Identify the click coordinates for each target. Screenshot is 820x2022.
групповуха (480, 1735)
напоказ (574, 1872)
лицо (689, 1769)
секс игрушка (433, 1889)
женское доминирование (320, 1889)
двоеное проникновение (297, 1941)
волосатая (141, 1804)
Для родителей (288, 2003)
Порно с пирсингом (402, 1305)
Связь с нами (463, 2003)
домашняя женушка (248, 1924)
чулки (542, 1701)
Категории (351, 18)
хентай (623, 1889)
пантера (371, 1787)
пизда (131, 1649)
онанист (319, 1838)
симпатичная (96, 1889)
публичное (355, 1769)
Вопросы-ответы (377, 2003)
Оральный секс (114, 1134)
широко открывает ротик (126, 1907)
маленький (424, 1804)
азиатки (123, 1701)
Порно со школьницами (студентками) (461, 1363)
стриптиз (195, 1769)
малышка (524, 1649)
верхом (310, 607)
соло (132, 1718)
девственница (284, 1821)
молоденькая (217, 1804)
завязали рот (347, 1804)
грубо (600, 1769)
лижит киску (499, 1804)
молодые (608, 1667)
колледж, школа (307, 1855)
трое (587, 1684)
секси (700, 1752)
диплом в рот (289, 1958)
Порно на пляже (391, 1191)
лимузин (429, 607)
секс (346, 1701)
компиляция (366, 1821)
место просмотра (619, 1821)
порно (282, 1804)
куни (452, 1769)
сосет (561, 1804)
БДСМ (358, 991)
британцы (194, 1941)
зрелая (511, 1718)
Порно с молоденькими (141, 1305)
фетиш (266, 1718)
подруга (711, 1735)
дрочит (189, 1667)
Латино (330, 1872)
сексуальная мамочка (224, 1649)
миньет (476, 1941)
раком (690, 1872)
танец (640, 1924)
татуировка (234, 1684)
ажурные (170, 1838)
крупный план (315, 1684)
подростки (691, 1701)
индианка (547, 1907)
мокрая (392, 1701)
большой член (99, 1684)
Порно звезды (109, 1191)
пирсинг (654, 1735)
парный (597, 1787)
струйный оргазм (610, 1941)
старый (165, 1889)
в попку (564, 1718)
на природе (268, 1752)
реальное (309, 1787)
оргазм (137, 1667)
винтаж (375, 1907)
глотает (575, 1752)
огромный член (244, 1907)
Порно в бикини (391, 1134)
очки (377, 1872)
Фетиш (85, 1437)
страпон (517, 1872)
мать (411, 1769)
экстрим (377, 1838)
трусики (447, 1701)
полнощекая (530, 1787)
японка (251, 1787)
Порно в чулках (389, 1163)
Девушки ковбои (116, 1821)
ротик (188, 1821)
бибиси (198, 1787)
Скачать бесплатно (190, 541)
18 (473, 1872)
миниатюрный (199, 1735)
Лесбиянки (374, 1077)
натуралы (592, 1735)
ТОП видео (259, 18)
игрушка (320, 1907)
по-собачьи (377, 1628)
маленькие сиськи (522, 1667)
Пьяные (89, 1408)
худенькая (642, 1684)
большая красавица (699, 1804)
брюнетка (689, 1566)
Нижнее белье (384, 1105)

Exercise directions: Nothing is to be left out; reproduce each record exactly.

Solution:
Identify the click coordinates for each target. Screenshot is 820x2022.
групповуха (480, 1735)
напоказ (574, 1872)
лицо (689, 1769)
секс игрушка (433, 1889)
женское доминирование (320, 1889)
двоеное проникновение (297, 1941)
волосатая (141, 1804)
Для родителей (288, 2003)
Порно с пирсингом (402, 1305)
Связь с нами (463, 2003)
домашняя женушка (248, 1924)
чулки (542, 1701)
Категории (351, 18)
хентай (623, 1889)
пантера (371, 1787)
пизда (131, 1649)
онанист (319, 1838)
симпатичная (96, 1889)
публичное (355, 1769)
Вопросы-ответы (377, 2003)
Оральный секс (114, 1134)
широко открывает ротик (126, 1907)
маленький (424, 1804)
азиатки (123, 1701)
Порно со школьницами (студентками) (461, 1363)
стриптиз (195, 1769)
малышка (524, 1649)
верхом (310, 607)
соло (132, 1718)
девственница (284, 1821)
молоденькая (217, 1804)
завязали рот (347, 1804)
грубо (600, 1769)
лижит киску (499, 1804)
молодые (608, 1667)
колледж, школа (307, 1855)
трое (587, 1684)
секси (700, 1752)
диплом в рот (289, 1958)
Порно на пляже (391, 1191)
лимузин (429, 607)
секс (346, 1701)
компиляция (366, 1821)
место просмотра (619, 1821)
порно (282, 1804)
куни (452, 1769)
сосет (561, 1804)
БДСМ (358, 991)
британцы (194, 1941)
зрелая (511, 1718)
Порно с молоденькими (141, 1305)
фетиш (266, 1718)
подруга (711, 1735)
дрочит (189, 1667)
Латино (330, 1872)
сексуальная мамочка (224, 1649)
миньет (476, 1941)
раком (690, 1872)
танец (640, 1924)
татуировка (234, 1684)
ажурные (170, 1838)
крупный план (315, 1684)
подростки (691, 1701)
индианка (547, 1907)
мокрая (392, 1701)
большой член (99, 1684)
Порно звезды (109, 1191)
пирсинг (654, 1735)
парный (597, 1787)
струйный оргазм (610, 1941)
старый (165, 1889)
в попку (564, 1718)
на природе (268, 1752)
реальное (309, 1787)
оргазм (137, 1667)
винтаж (375, 1907)
глотает (575, 1752)
огромный член (244, 1907)
Порно в бикини (391, 1134)
очки (377, 1872)
Фетиш (85, 1437)
страпон (517, 1872)
мать (411, 1769)
экстрим (377, 1838)
трусики (447, 1701)
полнощекая (530, 1787)
японка (251, 1787)
Порно в чулках (389, 1163)
Девушки ковбои (116, 1821)
ротик (188, 1821)
бибиси (198, 1787)
Скачать бесплатно (190, 541)
18 (473, 1872)
миниатюрный (199, 1735)
Лесбиянки (374, 1077)
натуралы (592, 1735)
ТОП видео (259, 18)
игрушка (320, 1907)
по-собачьи (377, 1628)
маленькие сиськи (522, 1667)
Пьяные (89, 1408)
худенькая (642, 1684)
большая красавица (699, 1804)
брюнетка (689, 1566)
Нижнее белье (384, 1105)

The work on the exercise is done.